When is the right time to file for Federal Disability Retirement benefits under FERS or CSRS?  Because the process can be a rather lengthy one (6- 8 months minimum from the beginning of the process of gathering the necessary medical documentation, etc., to receipt of an approval letter from the Office of Personnel Management in Washington, D.C.), the question of when to begin the preparation, formulation, and filing of a Federal Disability Retirement application may depend upon several factors.  Obviously, a frank discussion with one’s treating doctor is a good starting point.  

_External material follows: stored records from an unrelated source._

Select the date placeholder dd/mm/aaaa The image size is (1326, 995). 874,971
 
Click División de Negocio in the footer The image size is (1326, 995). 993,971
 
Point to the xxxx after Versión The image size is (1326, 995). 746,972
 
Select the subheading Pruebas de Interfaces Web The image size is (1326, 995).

As for indicators, only the Federal or Postal employee who is suffering from the particular medical condition can know — either explicitly because of something that happened in the workplace or because of a medical emergency, or implicitly/intuitively.  As for the latter, if a Federal or Postal employee is exhausting his or her Sick Leave and Annual Leave, and is taking LWOP; has filed for FMLA; has been placed on a PIP; or, as is more often the case, is using the evenings and weekends as mere “recovery times” in order to drag one’s self to work, only to continue and perpetuate the vicious cycle of work, deteriorating condition, exhaustion, sleep, work, deteriorating condition … ad nauseum and ad infinitum (or so it would appear), then such an unacceptable condition of existence may be an indicator that it is time to consider formulating, preparing, and filing a Federal Disability Retirement application under either FERS or CSRS.